**Task description:** Find every line in the listing that contains the word "Where" and copy each of those lines.
** begin **
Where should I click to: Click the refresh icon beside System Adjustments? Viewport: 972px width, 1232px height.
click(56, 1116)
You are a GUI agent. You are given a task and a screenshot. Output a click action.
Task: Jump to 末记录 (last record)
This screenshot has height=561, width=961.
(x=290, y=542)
** end **
** begin **
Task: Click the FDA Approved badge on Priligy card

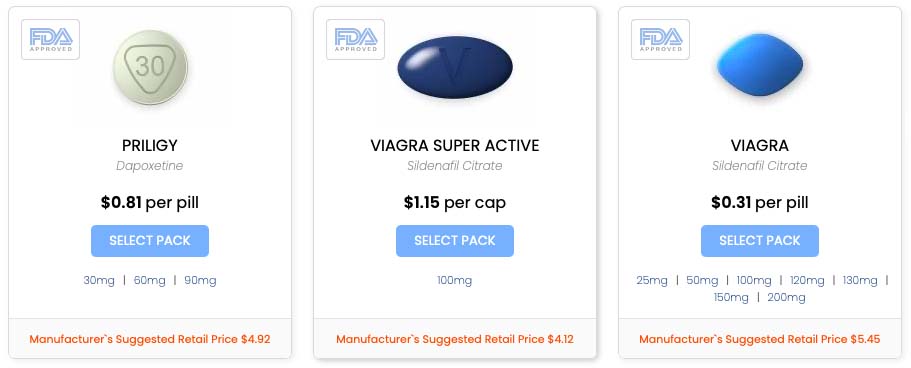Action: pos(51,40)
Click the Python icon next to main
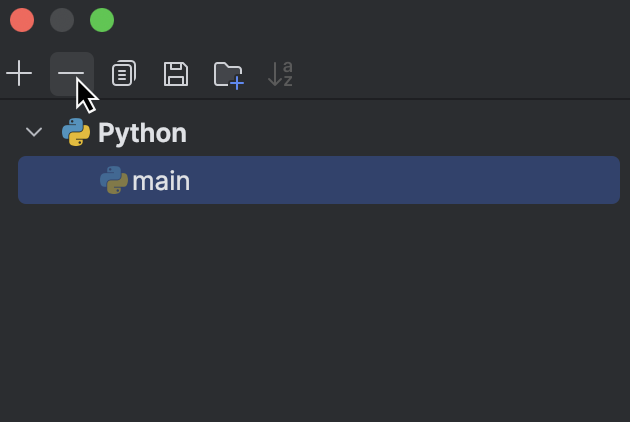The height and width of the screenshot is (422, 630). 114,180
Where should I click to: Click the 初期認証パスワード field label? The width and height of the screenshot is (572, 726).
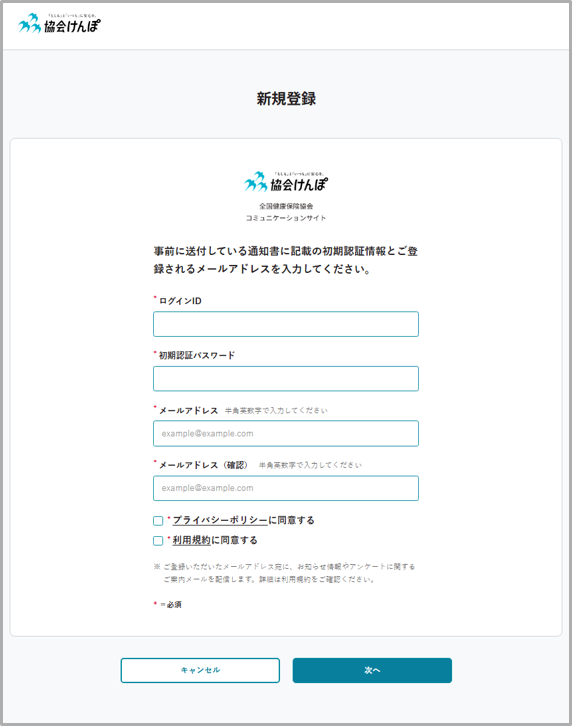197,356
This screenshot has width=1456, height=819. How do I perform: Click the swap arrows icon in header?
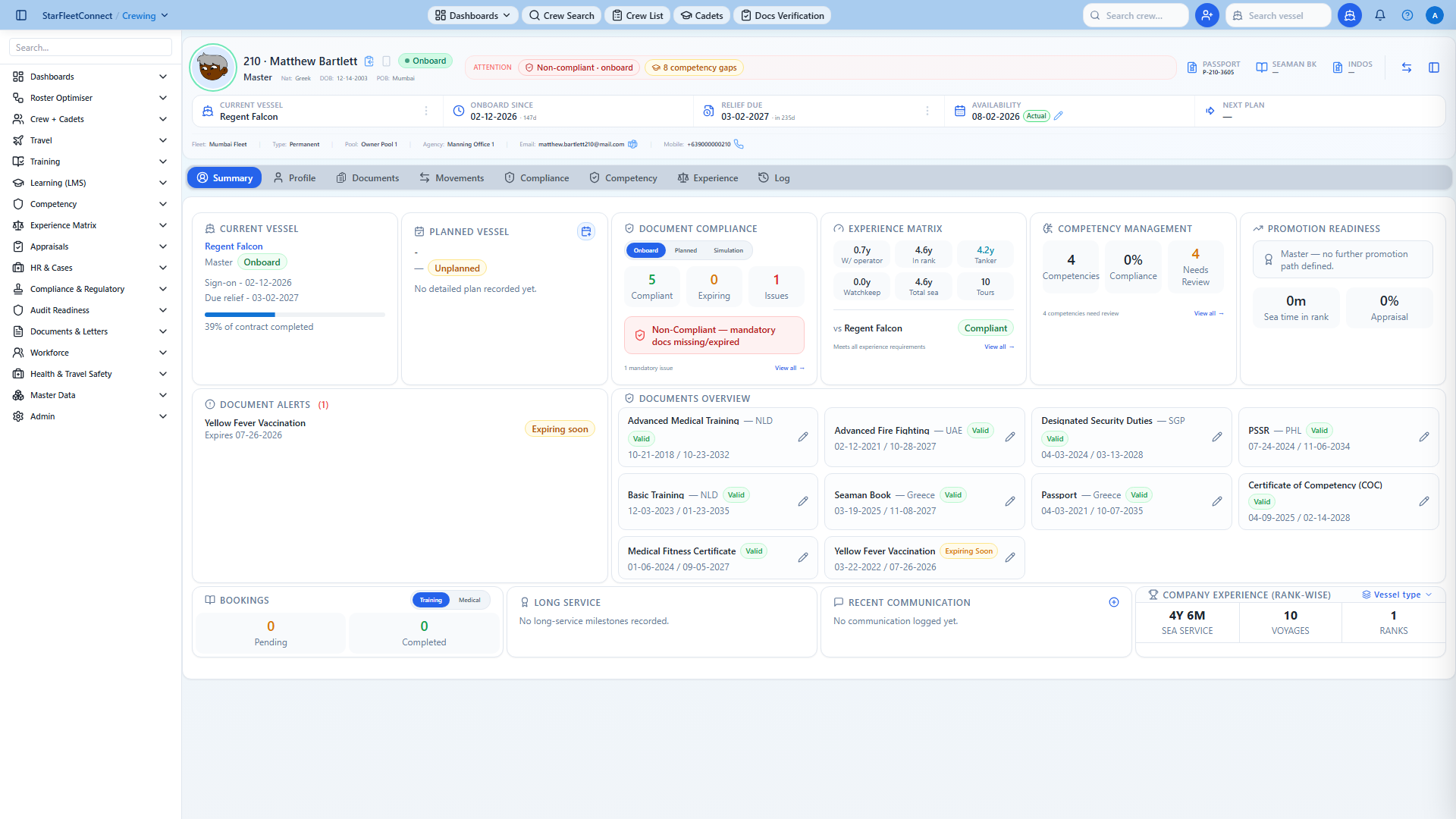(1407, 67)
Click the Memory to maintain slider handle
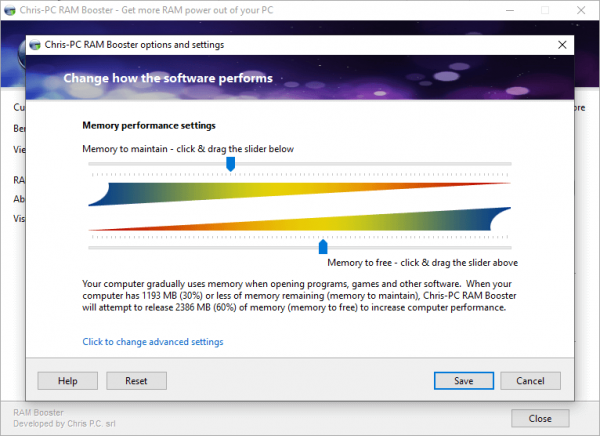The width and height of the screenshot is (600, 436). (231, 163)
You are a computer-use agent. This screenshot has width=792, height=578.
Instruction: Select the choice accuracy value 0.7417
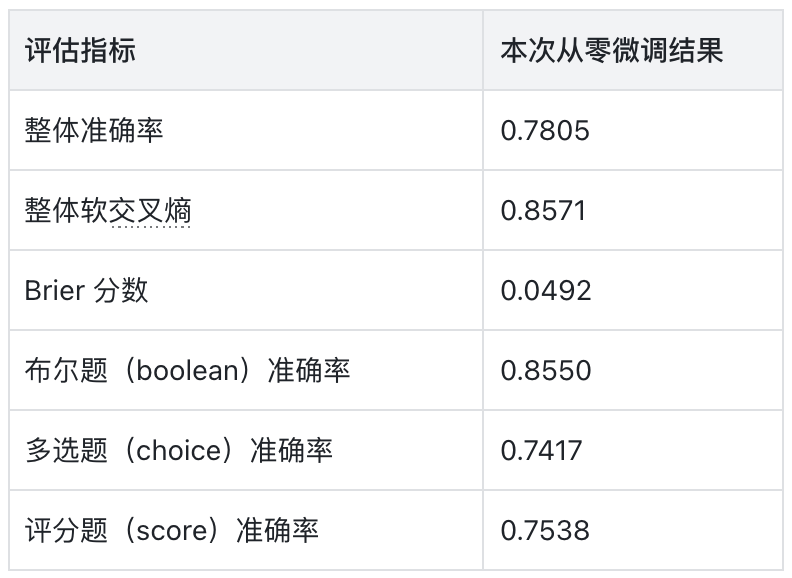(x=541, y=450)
** end **
**Written answer:**
Where should I click to: Click the refresh icon beside System Adjustments? Viewport: 972px width, 1232px height.
Where should I click to: Click the 初期認証パスワード field label? The width and height of the screenshot is (572, 726).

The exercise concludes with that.